Responsabilidade civil profissional
Antonio P. Mendonça *
Este tema, curiosamente, espanta boa parte dos profissionais liberais brasileiros. Há mais de vinte anos eu me bato por apólices de seguros de responsabilidade civil para profissionais liberais em geral e até hoje as resistências ao assunto são bastante fortes. O argumento mais usado e que mostra profundo desconhecimento do tema é de que as seguradoras querem empurrar este seguro goela abaixo dos profissionais para ganharem mais dinheiro.
Como se não houvesse ações e mais ações condenando profissionais liberais por erro no exercício da profissão. Ou, o que é mais radical, como se o profissional liberal não estivesse sujeito a falhar e causar prejuízo para um cliente.
O dano mais comum, ou pelo menos o que aparece com mais freqüência na mídia, é o erro médico. Por variar desde um pequeno dano estético até a morte do paciente, o erro médico chama atenção e ganha destaque, o que não ocorre com o dano causado por um advogado, ainda que os prejuízos possam ser tão grandes ou até maiores do que o conseqüente da falha médica.
Para mostrar a importância de um seguro de responsabilidade civil profissional para um advogado, basta colocar uma questão muito simples: qual a chance de um advogado perder um prazo ou uma audiência, em função do caos em que se transformou o trânsito em São Paulo? Acontecendo isso, qual a chance do prejuízo do cliente poder ser bastante elevado, a ponto de comprometer o patrimônio do profissional em função da sua obrigação em indenizá-lo? É importante lembrar que não são apenas os grandes escritórios que trabalham com milhares de processos concomitantes. Esses processos geram publicações, intimações e providências de todas as ordens, umas mais delicadas, outras menos, mas quase todas, se não forem realizadas corretamente, são capazes de causar prejuízos irreversíveis para a parte cujo advogado, por uma falha, deixar de cumprir a sua tarefa.
Na correria do mundo moderno, quantos prazos são deixados para o último dia, muitas vezes porque é nele que o cliente manda os documentos necessários ou presta as informações indispensáveis para instruir a peça? E se nesse dia o caminho para o fórum for exatamente o nó do congestionamento e o advogado por causa dele não conseguir protocolar sua peça? Quem responde pelo processo perdido pela perda do prazo para contestar ou apelar? Todo processo envolve em determinado valor econômico. Vale dizer, a perda de um processo representa uma perda econômica para uma das partes. A advocacia não é uma atividade de resultado. Na medida em que qualquer das partes pode vencer o processo, por mais direito que a outra imagine que tenha, não há como um advogado garantir o sucesso da sua tese e a vitória do cliente. Faz parte do jogo e todo mundo sabe que é assim. Mas, se a derrota nos autos está diretamente vinculada a ação ou omissão culposa do profissional encarregado do caso, por força do Código Civil, ele é obrigado a ressarcir o seu cliente.

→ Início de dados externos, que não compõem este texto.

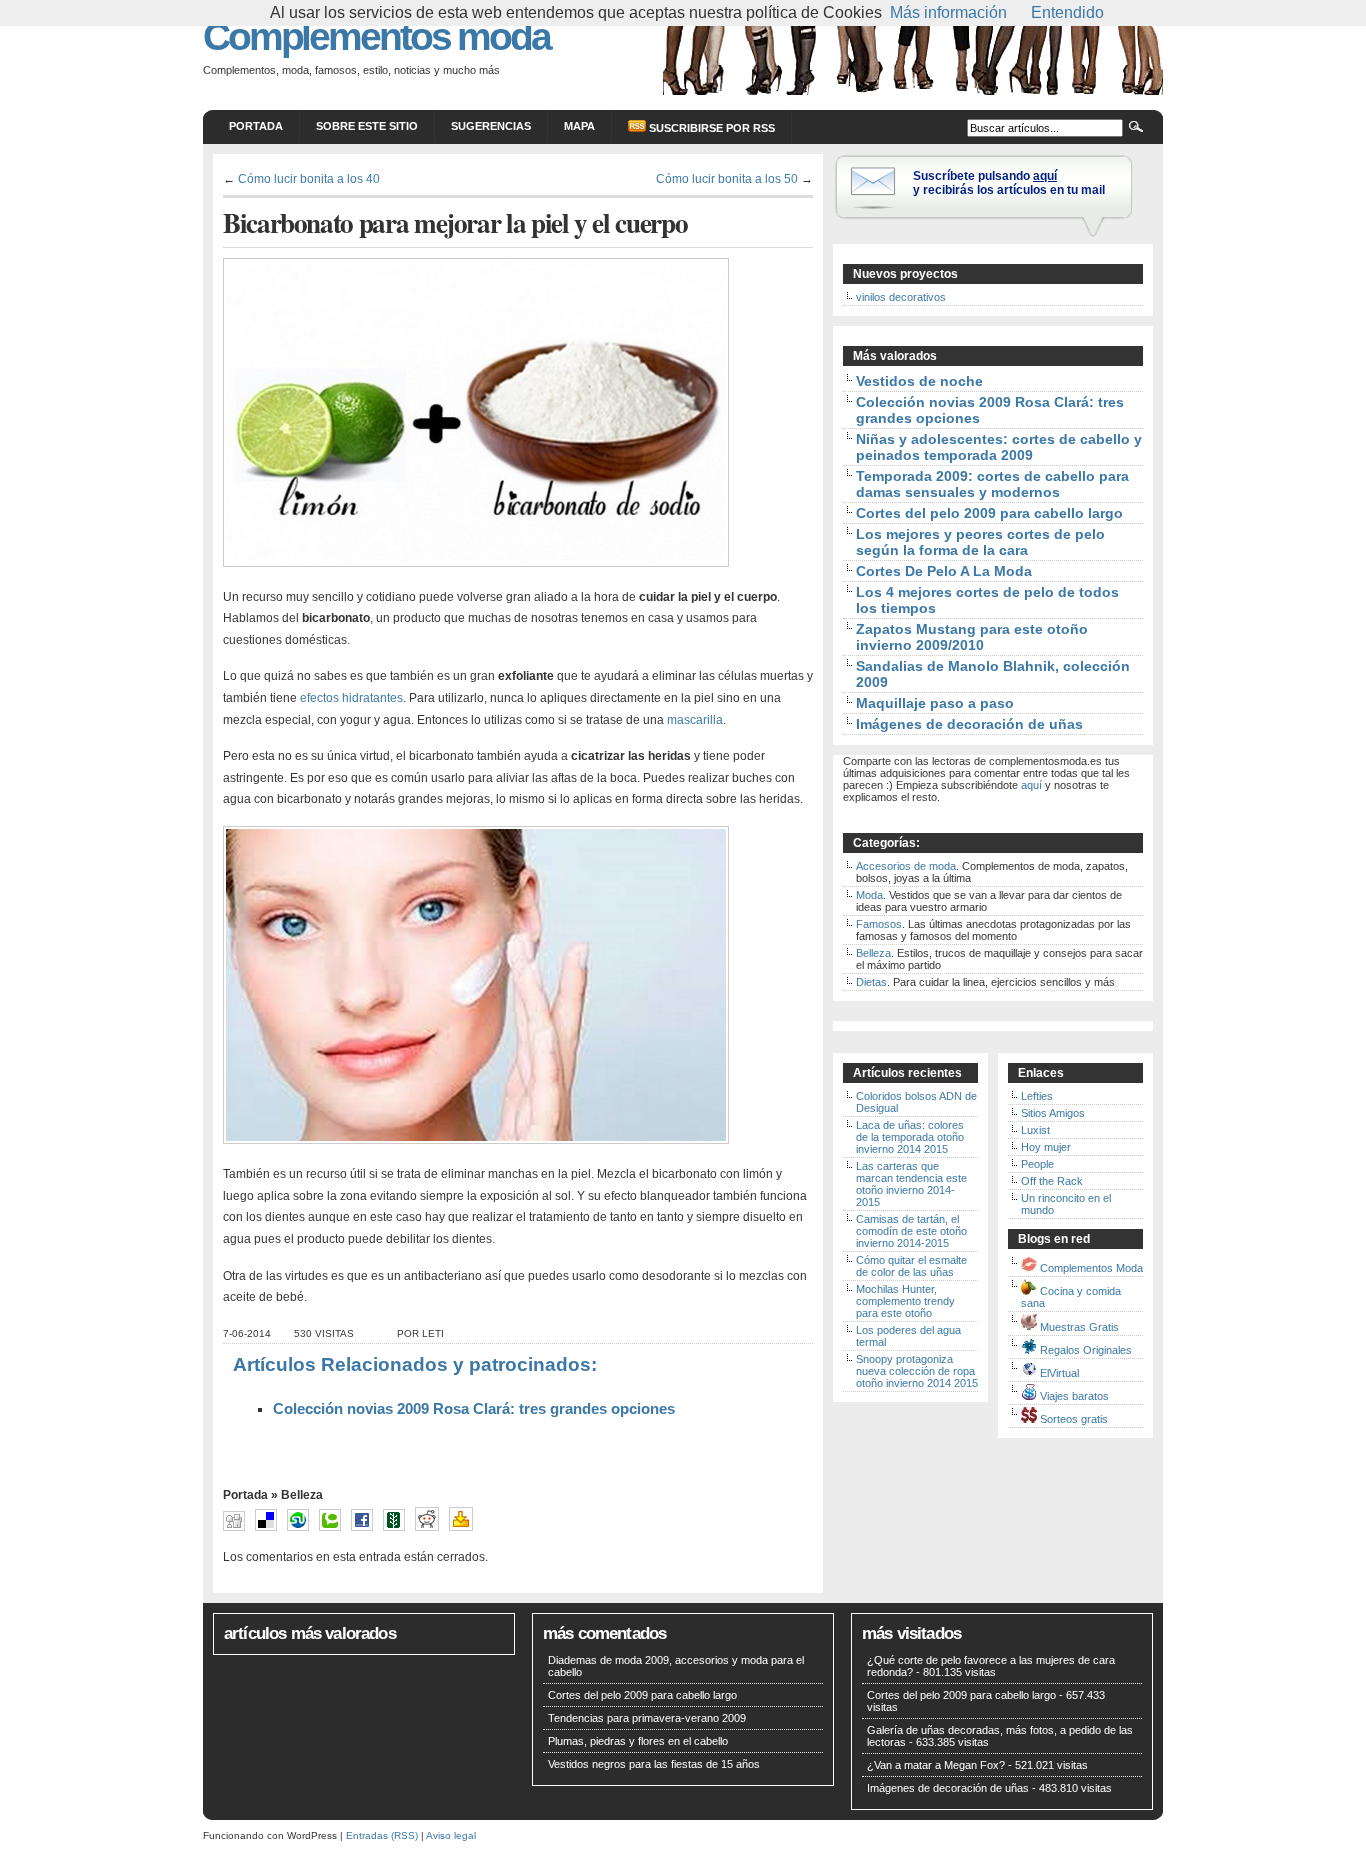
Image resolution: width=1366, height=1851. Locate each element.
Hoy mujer (1046, 1147)
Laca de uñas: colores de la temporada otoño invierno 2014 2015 (910, 1137)
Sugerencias (491, 126)
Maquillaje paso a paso (935, 703)
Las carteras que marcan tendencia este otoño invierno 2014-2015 (911, 1184)
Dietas (871, 982)
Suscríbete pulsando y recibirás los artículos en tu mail (1009, 183)
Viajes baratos (1074, 1396)
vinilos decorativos (901, 297)
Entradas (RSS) (382, 1835)
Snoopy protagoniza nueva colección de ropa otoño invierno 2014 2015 (917, 1371)
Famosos (879, 924)
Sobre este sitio (367, 126)
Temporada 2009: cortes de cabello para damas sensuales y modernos (992, 484)
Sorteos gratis (1074, 1419)
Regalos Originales (1086, 1350)
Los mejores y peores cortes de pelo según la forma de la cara (980, 542)
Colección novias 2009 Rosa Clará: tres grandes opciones (474, 1409)
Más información (948, 12)
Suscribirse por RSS (710, 128)
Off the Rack (1052, 1181)
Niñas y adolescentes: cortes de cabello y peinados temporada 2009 (999, 447)
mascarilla (693, 720)
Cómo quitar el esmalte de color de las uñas (911, 1266)
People (1037, 1164)
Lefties (1037, 1096)
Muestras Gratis (1079, 1327)
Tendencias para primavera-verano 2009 (647, 1718)
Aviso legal (451, 1835)
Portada (256, 126)
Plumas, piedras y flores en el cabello (638, 1741)
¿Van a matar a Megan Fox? (936, 1765)
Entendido (1067, 12)
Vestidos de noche (919, 381)
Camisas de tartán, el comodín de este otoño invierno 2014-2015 (911, 1231)
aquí (1031, 785)
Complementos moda (376, 36)
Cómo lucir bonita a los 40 (309, 178)
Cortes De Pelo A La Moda (944, 571)
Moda (869, 895)
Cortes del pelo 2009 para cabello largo (989, 513)
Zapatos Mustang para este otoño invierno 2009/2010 (972, 637)
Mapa (579, 126)
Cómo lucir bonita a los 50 (727, 178)
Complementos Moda (1091, 1268)
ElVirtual (1059, 1373)
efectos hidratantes (351, 698)
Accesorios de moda (906, 866)
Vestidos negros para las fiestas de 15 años (654, 1764)
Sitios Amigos (1053, 1113)
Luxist (1035, 1130)
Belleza (302, 1495)
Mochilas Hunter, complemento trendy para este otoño (905, 1301)
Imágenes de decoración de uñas (969, 724)
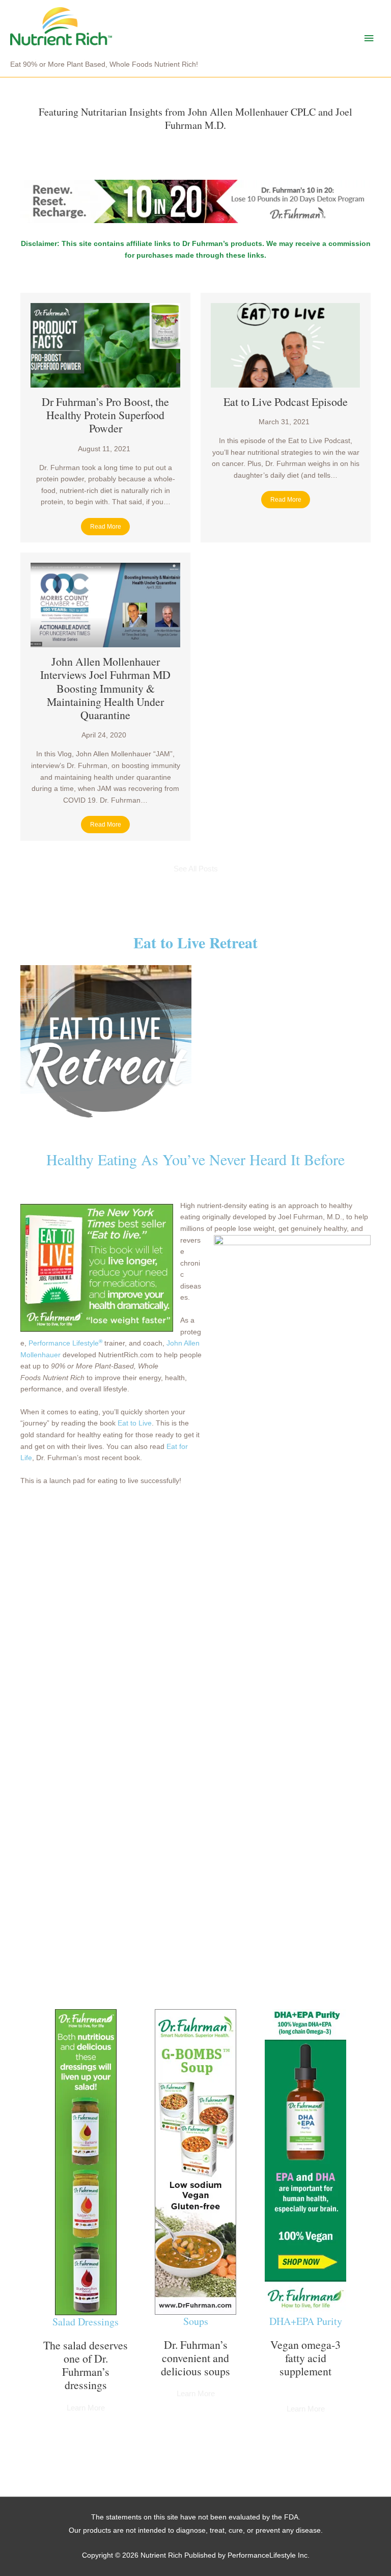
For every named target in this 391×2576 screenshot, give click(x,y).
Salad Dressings (85, 2321)
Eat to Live (135, 1423)
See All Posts (196, 868)
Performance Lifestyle (65, 1343)
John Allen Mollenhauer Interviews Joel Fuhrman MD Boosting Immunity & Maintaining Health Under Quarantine (105, 688)
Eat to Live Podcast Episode (286, 401)
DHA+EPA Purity (305, 2321)
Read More (105, 526)
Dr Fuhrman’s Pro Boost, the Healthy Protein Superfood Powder (105, 415)
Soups (195, 2321)
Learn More (86, 2407)
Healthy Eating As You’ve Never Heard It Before (195, 1159)
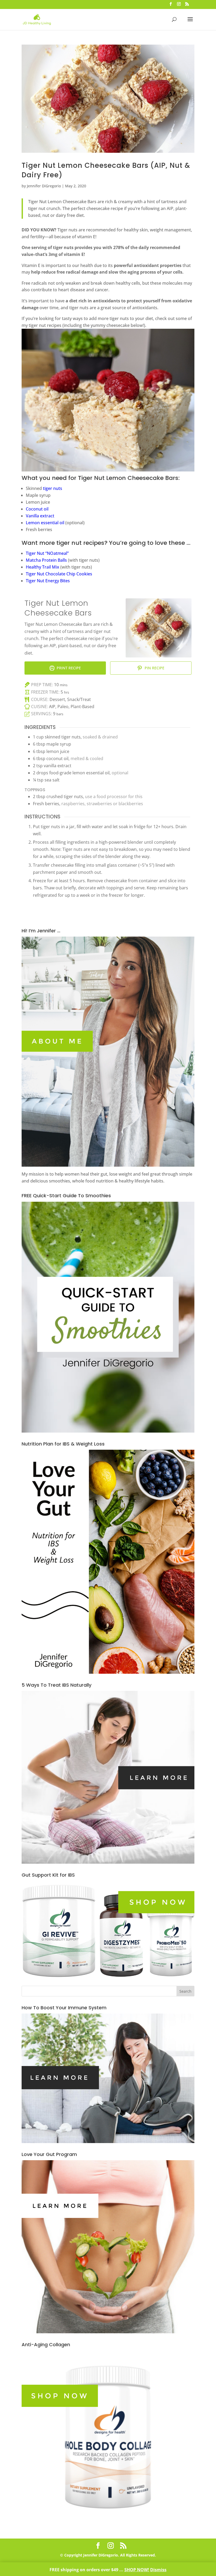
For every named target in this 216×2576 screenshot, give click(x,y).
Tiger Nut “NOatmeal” (47, 553)
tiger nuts (52, 488)
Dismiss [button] (158, 2570)
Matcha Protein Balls (46, 560)
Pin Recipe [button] (154, 667)
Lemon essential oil (45, 523)
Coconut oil (37, 509)
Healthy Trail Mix (42, 567)
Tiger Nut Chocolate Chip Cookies (59, 574)
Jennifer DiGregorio (44, 185)
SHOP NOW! (136, 2570)
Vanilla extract (40, 516)
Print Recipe (68, 667)
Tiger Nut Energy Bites (48, 581)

Será que é justo um erro absolutamente humano, ainda que indesculpável, comprometer o patrimônio de um profissional? Será que é justo ele ter de entregar a recompensa de uma vida de trabalho, construída muitas vezes em condições dificílimas, em função de ser obrigado a ressarcir um cliente pelos danos sofridos pela perda de um prazo? O seguro de responsabilidade civil profissional existe para isso. Para proteger o profissional liberal de eventuais perdas decorrentes dos prejuízos que possa causar a terceiros em função de erro no exercício de sua profissão.
Nos países desenvolvidos é inimaginável um profissional liberal atuar sem a proteção de uma apólice de seguros. E essas apólices são acionadas regularmente para fazer frente a sinistros dessa natureza.
Isso acontece de forma discreta, invariavelmente, num acordo que repare os danos, sem chamar atenção. Então, por que não adotá-las aqui? Será que o profissional liberal brasileiro é melhor ou diferente dos outros?